The book begins with a one-page introduction by Baker and Williams, which explains that this book is intended to provide details to make combat more believable. Chapter One (pages 6–37) describes the Player's Option combat system, which was expanded from the Player's Handbook and Dungeon Master's Guide, and is played on a gridded battle map with 1-inch squares. Chapter Two (pages 38–55) describes a set of combat options for the new combat system, including battle tactics, attack options, fighting styles, dueling, and brawling. Chapter Three (pages 56–69) describes how the climate and terrain of a battlefield affects combat. Chapter Four (pages 70–81) presents details on weapon specialization and mastery, revising the weapon proficiency system from the Player's Handbook. Chapter Five (pages 82–99) provides rules for unarmed combat, including brawling, subduing, and martial arts. Chapter Six (pages 100–115) details two systems for determining critical hits within the game. Chapter Seven (pages 116–151) expands on the weapons and armor presented in the Player's Handbook. Chapter Eight (pages 152–177) details the war machines, and sieges and fortifications of siege warfare. Chapter Nine (pages 178–187) details monsters in combat, particularly creatures in battle, creature types, and attack and armor types of monsters. Pages 189-192 are an index to the book.

==Publication history==
Player's Option: Combat & Tactics is an AD&D supplement 192-page hardcover book published by TSR, Inc. with design by Skip Williams and L. Richard Baker III and editing by Thomas M. Reid, and featuring illustrations by Kevin and Charles Frank, Roger Loveless, Les Dorscheid, Alan Pollack, Doug Chaffee, and Erik Olson and a cover by Jeff Easley.

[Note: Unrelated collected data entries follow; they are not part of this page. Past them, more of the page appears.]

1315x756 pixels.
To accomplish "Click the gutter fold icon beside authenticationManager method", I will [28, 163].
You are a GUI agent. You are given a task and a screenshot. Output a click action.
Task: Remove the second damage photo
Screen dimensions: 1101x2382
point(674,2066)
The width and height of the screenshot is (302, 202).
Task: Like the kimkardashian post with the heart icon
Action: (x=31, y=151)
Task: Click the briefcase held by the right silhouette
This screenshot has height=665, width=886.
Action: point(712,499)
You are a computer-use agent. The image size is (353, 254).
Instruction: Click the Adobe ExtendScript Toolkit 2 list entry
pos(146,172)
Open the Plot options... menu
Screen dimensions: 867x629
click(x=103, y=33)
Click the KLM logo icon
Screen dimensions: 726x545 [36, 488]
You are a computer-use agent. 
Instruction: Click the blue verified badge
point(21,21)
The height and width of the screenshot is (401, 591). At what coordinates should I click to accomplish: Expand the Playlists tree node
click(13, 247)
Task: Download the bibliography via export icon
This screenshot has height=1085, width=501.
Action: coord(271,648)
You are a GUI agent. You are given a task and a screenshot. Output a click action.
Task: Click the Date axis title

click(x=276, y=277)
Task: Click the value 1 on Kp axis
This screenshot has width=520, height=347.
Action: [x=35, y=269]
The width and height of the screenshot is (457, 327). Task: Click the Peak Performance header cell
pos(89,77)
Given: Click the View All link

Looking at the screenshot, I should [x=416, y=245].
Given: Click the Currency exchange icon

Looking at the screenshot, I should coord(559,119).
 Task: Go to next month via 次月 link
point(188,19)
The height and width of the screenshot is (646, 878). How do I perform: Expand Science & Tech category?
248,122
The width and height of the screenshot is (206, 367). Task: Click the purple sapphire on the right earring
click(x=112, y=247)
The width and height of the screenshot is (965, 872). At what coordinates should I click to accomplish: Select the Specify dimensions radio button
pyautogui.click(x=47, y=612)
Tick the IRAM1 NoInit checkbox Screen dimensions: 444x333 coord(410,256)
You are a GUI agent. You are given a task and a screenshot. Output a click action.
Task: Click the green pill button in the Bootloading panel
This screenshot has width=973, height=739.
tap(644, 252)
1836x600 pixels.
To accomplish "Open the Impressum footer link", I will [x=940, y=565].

In 1995, TSR re-released the core rulebooks for 2nd Edition featuring new covers, art, and page layouts. These releases were followed shortly by a series of volumes labeled Player's Option, allowing for alternative rules systems and character options, as well as a Dungeon Master's Option for high-level campaigns. These releases are sometimes referred to as "Edition 2.5" by fans.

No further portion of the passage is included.